The 59 Squadron recently celebrated 60 years of happy landings at the Air Force Station, Borjhar in Guwahati. Hornbills was raised in November 1959 at Jorhat in Assam, equipped with the DHC-3 Otter aircraft. It moved to Guwahati in 1987 and now operates the KD series Dornier and Avro aircrafts. The unit is presently engaged in providing air support to inaccessible locations in the hills as a Logistic Air Support (LAS) squadron, and acts as a bridge to the various ALGs in Arunachal Pradesh — Walong, Tuting, Tezu, Ziro, Pasighat and Mechuka.
“This mission was carried out to give exposure to all young pilots of our squadron. We are ready to accomplish any given mission. There are many ALGs in Northeast that are yet to be explored,” says Squadron Leader Jaya Singh.
With 3,000+ flying hours, Singh speaks about her experience in the Northeast, saying it exposes them to a new dimension of flying.
“The mountainous terrain and weather in Northeast poses bigger risks than flying in the rest of India. Weather remains unpredictable and you need to be prepared for any diversion or emergency at any time.”
The pilots feel that the Tezu runway, measuring 5,000 feet, is short for landing an aircraft like the Avro. The load capacity for an Avro is 3-4 tonne and the aircraft can carry a maximum of 40 passengers at a time and 21 stretchers.
“Not all the ALGs in Northeast are suitable for landing an aircraft yet, but as they provide many advantages during operations, the IAF is planning to operationalise many of them. A runway of at least 8,000 feet in length is adequate. You need real skills to land at Tezu and other ALGs. But as part of the training, we practise short-field landing techniques and are aware of the dangers,” says Singh.
The Advanced Landing Ground at Tezu is perched at a height of about 500 feet with hills in one direction and vegetation on the other side.
“We were greeted by locals upon landing in Arunachal. People in Northeast are very sweet. There is a calming energy around,” says Squandron Leader Kavita Prabhu, who is on her fifth posting in Northeast.
The three ladies are among 41 pilots in the squadron. While opportunities are growing, and there is no gender barrier, women still make for a very small number of air force pilots.
“Female officers are often few in number in any squadron. But doors are opening up for everything… It is just a matter of time,” says Wing Commander Tima Mathew, who observes that the same effort goes in to train women to become military pilots.
Mathew and Singh are mothers, married to air force pilots. They say it is challenging amid the tough work schedule, but with support from family and friends who live as a small, close-knit community, they are happily married to pilots in the same squad.

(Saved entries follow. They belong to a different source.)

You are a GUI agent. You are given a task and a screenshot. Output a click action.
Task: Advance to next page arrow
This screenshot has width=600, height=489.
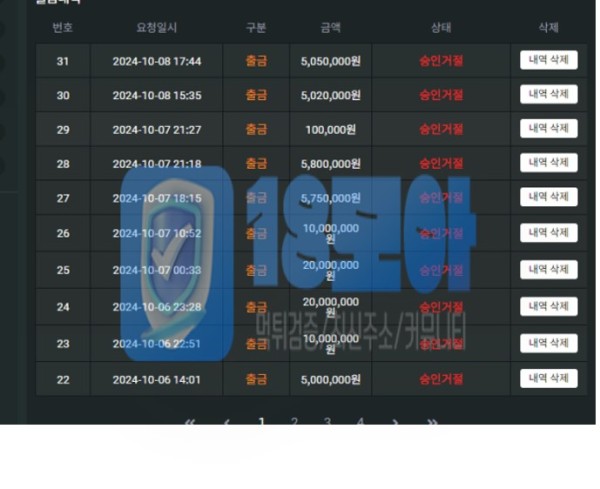(x=395, y=422)
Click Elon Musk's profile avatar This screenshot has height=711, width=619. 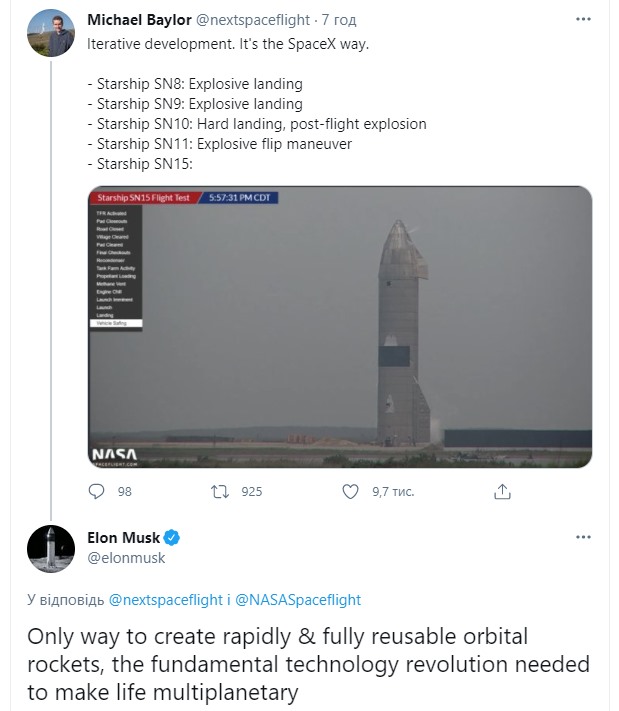51,549
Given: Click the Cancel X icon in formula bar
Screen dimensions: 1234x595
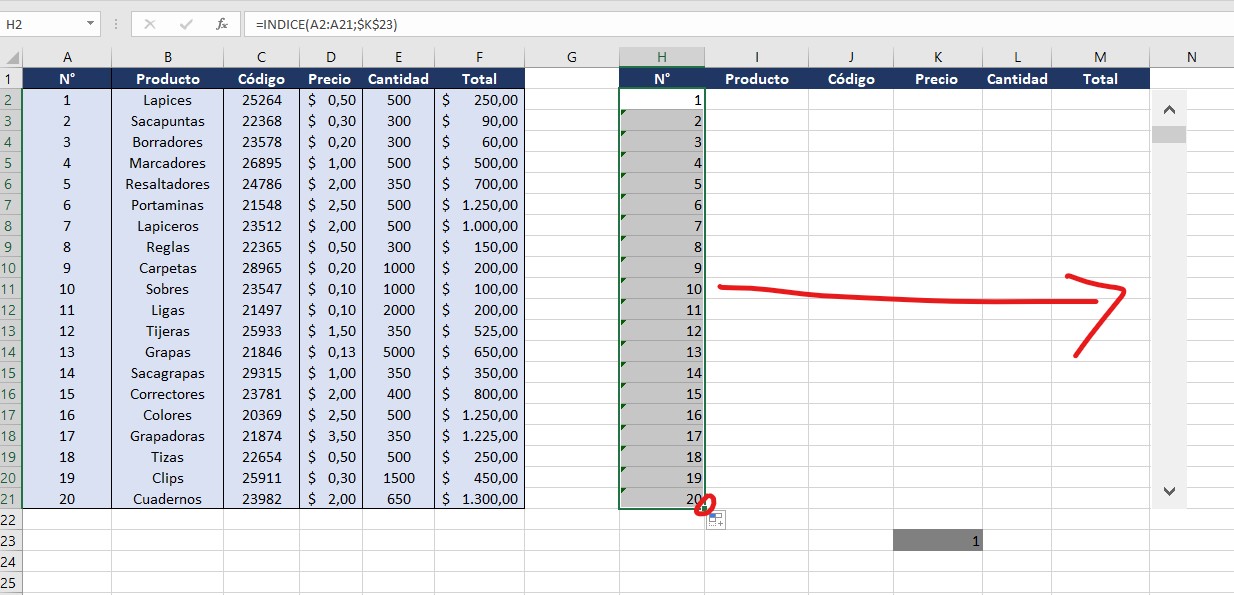Looking at the screenshot, I should [149, 23].
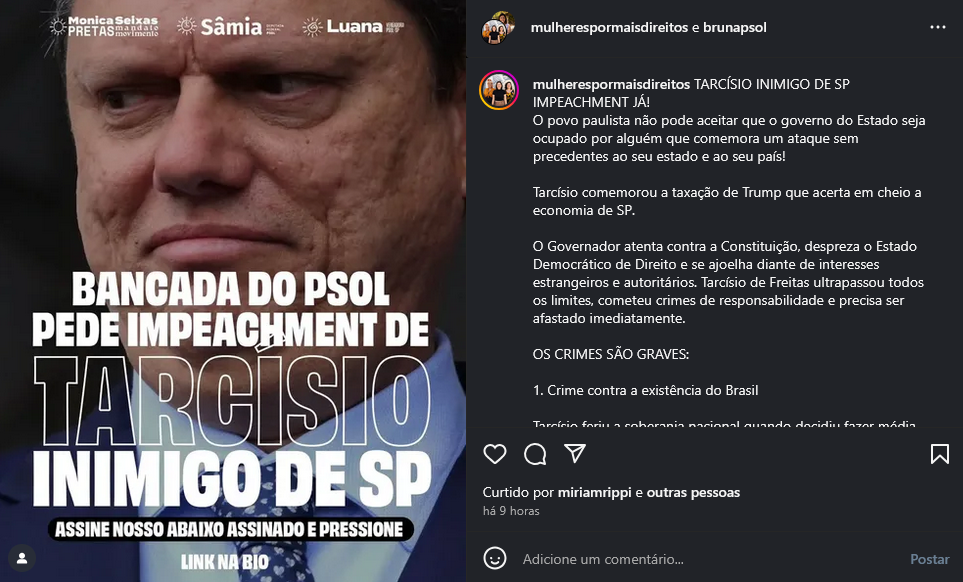Click the Sâmia logo on the image
Image resolution: width=963 pixels, height=582 pixels.
pyautogui.click(x=230, y=26)
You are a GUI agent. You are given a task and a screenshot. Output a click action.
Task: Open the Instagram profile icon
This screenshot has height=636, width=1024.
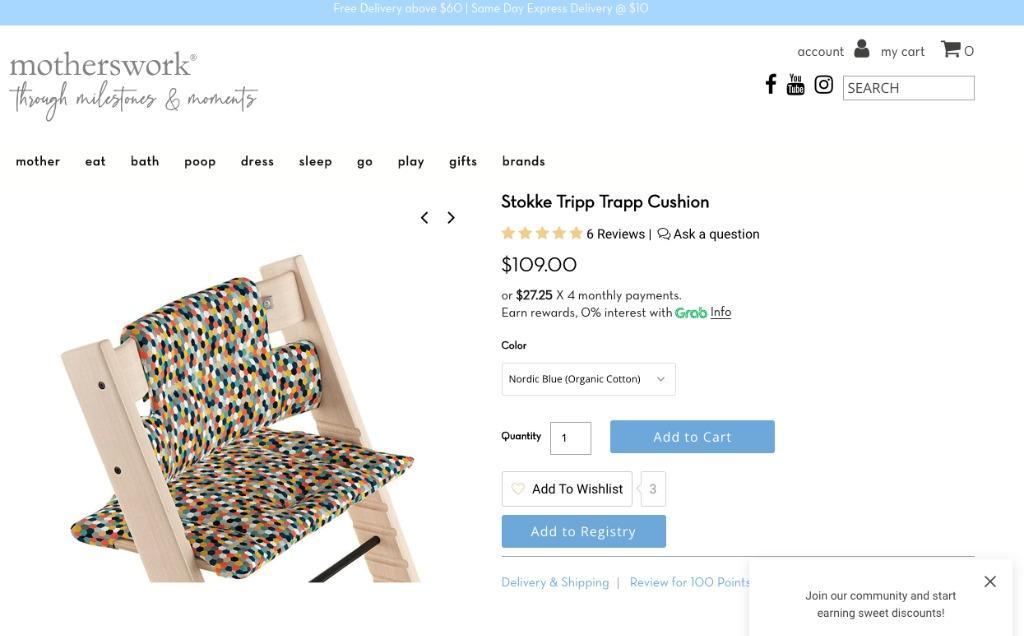point(824,85)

Singh met Squadron Leader Nishit Tare during her training, and they fell in love. The couple got married in 2010 and were blessed with a daughter, Nishka, who is one-year-old now.

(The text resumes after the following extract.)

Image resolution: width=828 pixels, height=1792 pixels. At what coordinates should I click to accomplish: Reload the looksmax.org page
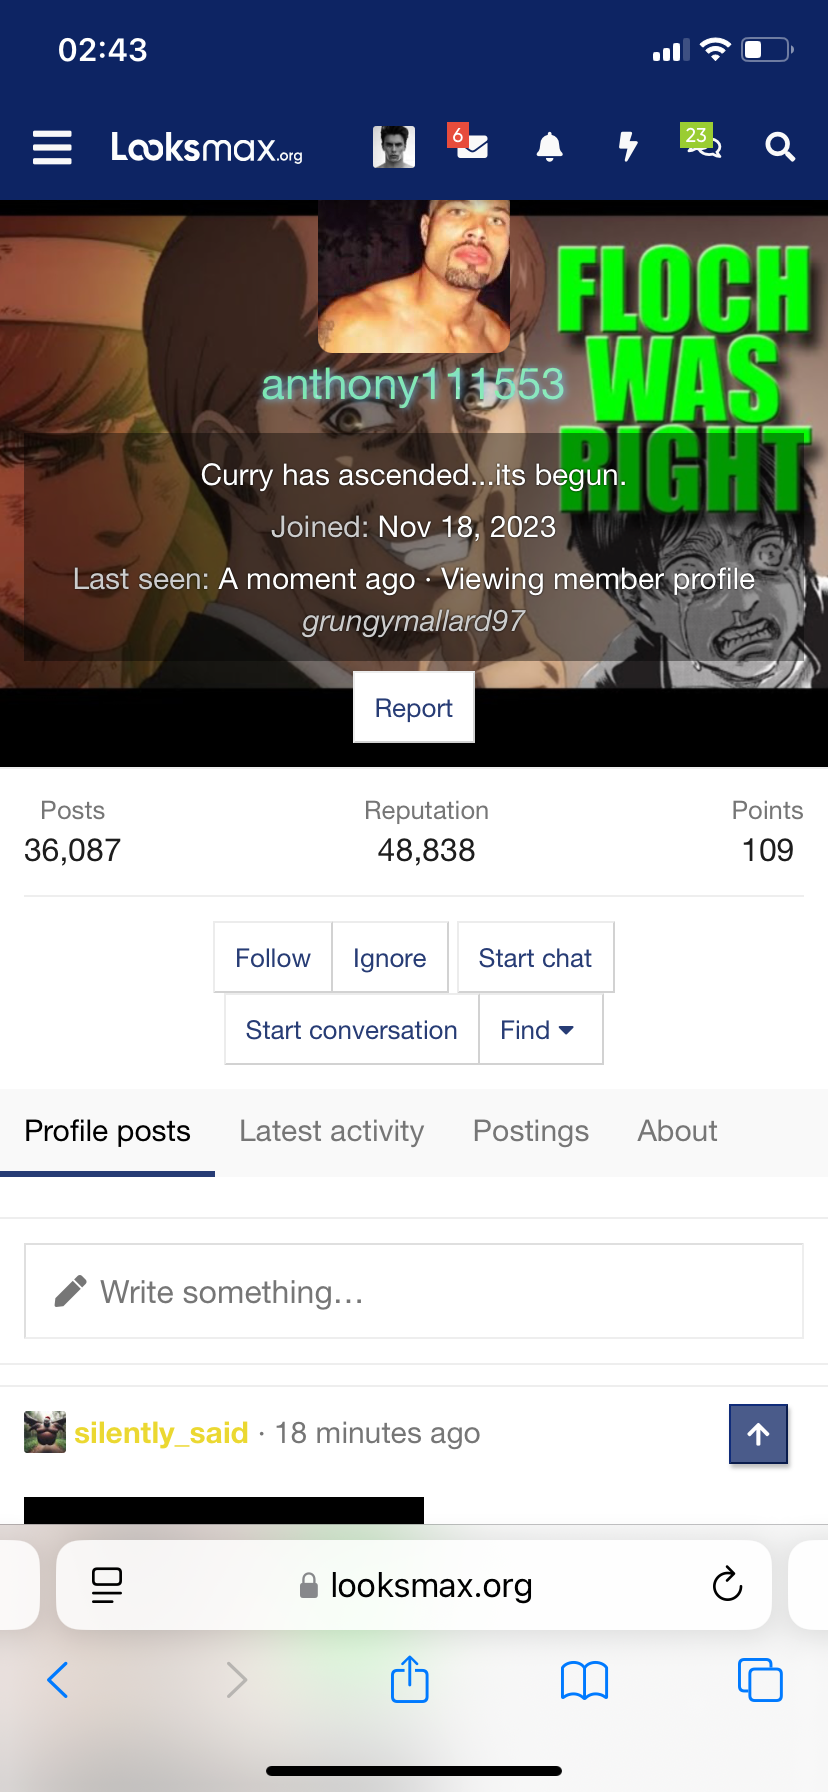[727, 1584]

“I was back to flying nine months after my daughter was born. My family has been very supportive. We had discussed before marriage that we would pitch in for each other. It helps when your husband is from the same profession. Nishit has been very understanding.”

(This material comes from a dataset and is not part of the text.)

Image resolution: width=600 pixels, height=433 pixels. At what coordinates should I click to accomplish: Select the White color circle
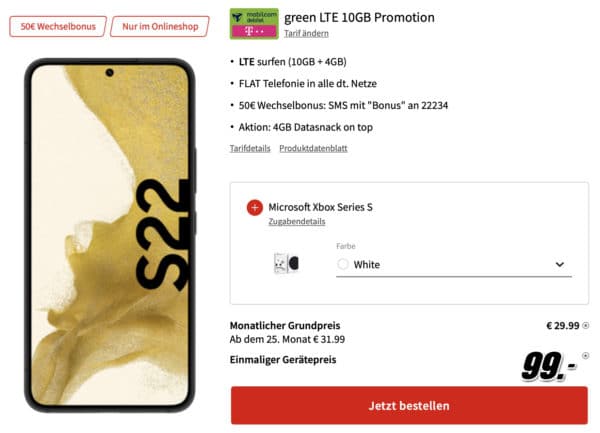[x=343, y=264]

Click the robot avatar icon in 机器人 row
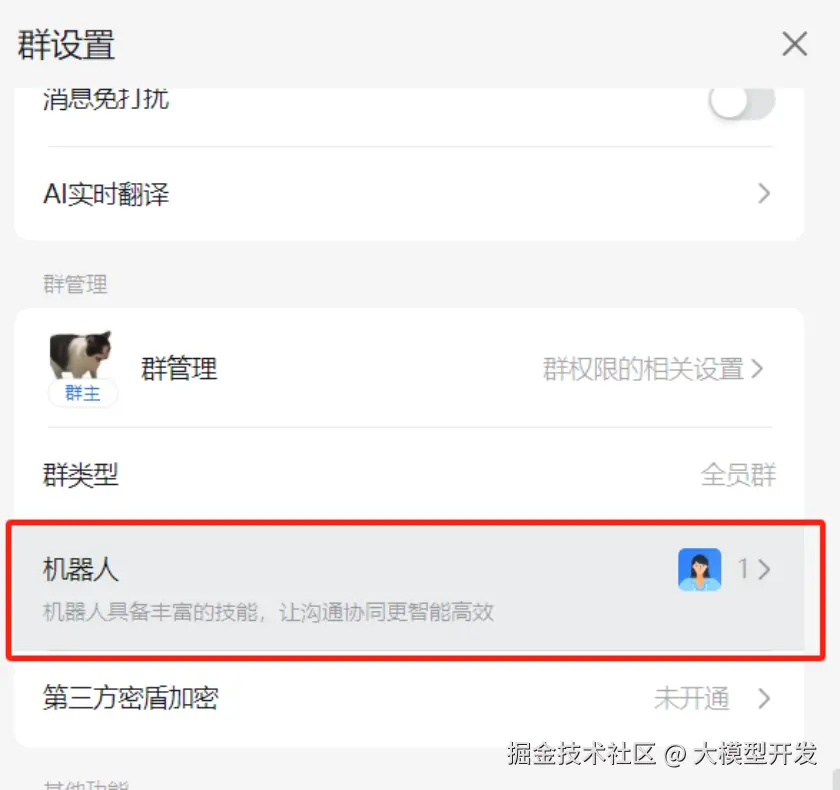click(700, 569)
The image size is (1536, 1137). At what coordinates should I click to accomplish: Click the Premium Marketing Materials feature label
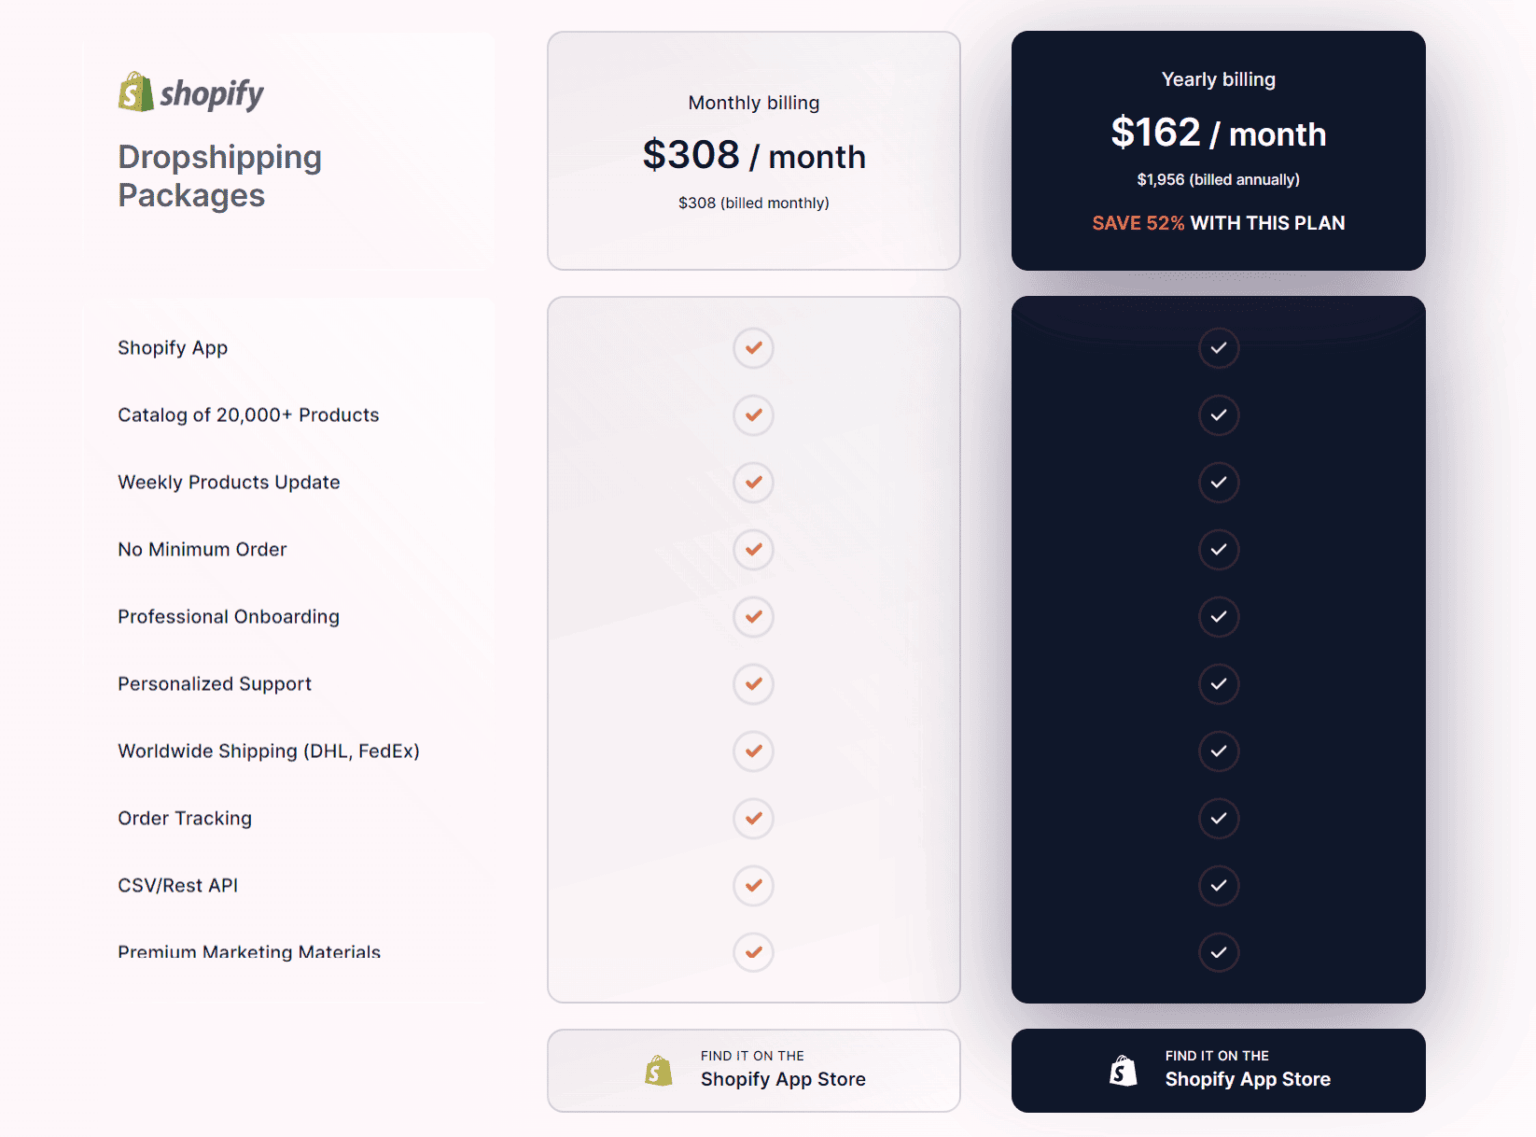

Her husband takes pride in her work, and also takes care of their daughter when his wife goes flying.
“Jaya has been able to handle both the home front and office effectively. I am proud of her. She has achieved what others have not been able to at her age,” says Tare.
Wing Commander Mathew and her husband, Wing Commander Karan Kapoor, who’s a C-17 pilot, have been happily married for 10 years and have a six-year-old son.
“We are course mates. My husband is at Hindon (air force station), and my son is under his care while I am stationed here. Karan can look after the home and the kid just as well when I am not around,” says Mathew who is celebrating her wedding anniversary on Valentine’s Day.
These brave aviators also have an advice for young girls. “Dream big and never stop chasing it. Gender never defines success or failure, but hard work does. So step out of your comfort zone. There is nothing unachievable, not even the sky.”